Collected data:
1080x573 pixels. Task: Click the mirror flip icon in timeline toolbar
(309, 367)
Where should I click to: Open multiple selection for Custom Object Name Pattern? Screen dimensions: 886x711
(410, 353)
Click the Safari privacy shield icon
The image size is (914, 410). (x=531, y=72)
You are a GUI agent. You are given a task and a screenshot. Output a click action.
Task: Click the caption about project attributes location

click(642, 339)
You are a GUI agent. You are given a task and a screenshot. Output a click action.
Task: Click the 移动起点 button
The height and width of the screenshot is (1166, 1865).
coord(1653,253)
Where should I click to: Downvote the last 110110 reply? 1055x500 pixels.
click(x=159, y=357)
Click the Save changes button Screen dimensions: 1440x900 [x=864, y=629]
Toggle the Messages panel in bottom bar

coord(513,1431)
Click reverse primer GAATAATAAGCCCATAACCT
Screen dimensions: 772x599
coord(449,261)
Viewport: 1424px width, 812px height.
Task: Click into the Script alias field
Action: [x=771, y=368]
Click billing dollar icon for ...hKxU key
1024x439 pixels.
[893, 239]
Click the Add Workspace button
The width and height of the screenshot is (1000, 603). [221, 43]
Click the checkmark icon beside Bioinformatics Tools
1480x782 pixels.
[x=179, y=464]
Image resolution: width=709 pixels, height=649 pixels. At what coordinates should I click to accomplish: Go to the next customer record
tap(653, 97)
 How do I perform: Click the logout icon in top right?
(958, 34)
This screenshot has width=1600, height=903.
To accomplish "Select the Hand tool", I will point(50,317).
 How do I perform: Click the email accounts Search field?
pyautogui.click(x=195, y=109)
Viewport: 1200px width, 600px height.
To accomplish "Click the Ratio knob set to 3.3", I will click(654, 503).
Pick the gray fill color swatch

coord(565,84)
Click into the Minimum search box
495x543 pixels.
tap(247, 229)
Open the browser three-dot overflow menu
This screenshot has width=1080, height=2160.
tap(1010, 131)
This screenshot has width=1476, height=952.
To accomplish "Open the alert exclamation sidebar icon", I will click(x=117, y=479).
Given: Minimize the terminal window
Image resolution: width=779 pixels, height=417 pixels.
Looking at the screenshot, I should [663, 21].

TASK ITEM: All records shown above must be set down again verbatim.

WRITTEN ANSWER:
1080x573 pixels. Task: Click the mirror flip icon in timeline toolbar
(309, 367)
Where should I click to: Open multiple selection for Custom Object Name Pattern? Screen dimensions: 886x711
(410, 353)
Click the Safari privacy shield icon
The image size is (914, 410). (x=531, y=72)
You are a GUI agent. You are given a task and a screenshot. Output a click action.
Task: Click the caption about project attributes location

click(642, 339)
You are a GUI agent. You are given a task and a screenshot. Output a click action.
Task: Click the 移动起点 button
The height and width of the screenshot is (1166, 1865).
coord(1653,253)
Where should I click to: Downvote the last 110110 reply? 1055x500 pixels.
click(x=159, y=357)
Click the Save changes button Screen dimensions: 1440x900 [x=864, y=629]
Toggle the Messages panel in bottom bar

coord(513,1431)
Click reverse primer GAATAATAAGCCCATAACCT
Screen dimensions: 772x599
coord(449,261)
Viewport: 1424px width, 812px height.
Task: Click into the Script alias field
Action: [x=771, y=368]
Click billing dollar icon for ...hKxU key
1024x439 pixels.
[893, 239]
Click the Add Workspace button
The width and height of the screenshot is (1000, 603). [221, 43]
Click the checkmark icon beside Bioinformatics Tools
1480x782 pixels.
[x=179, y=464]
Image resolution: width=709 pixels, height=649 pixels. At what coordinates should I click to accomplish: Go to the next customer record
tap(653, 97)
 How do I perform: Click the logout icon in top right?
(958, 34)
This screenshot has width=1600, height=903.
To accomplish "Select the Hand tool", I will point(50,317).
 How do I perform: Click the email accounts Search field?
pyautogui.click(x=195, y=109)
Viewport: 1200px width, 600px height.
To accomplish "Click the Ratio knob set to 3.3", I will click(654, 503).
Pick the gray fill color swatch

coord(565,84)
Click into the Minimum search box
495x543 pixels.
tap(247, 229)
Open the browser three-dot overflow menu
This screenshot has width=1080, height=2160.
tap(1010, 131)
This screenshot has width=1476, height=952.
To accomplish "Open the alert exclamation sidebar icon", I will click(x=117, y=479).
Given: Minimize the terminal window
Image resolution: width=779 pixels, height=417 pixels.
Looking at the screenshot, I should [663, 21].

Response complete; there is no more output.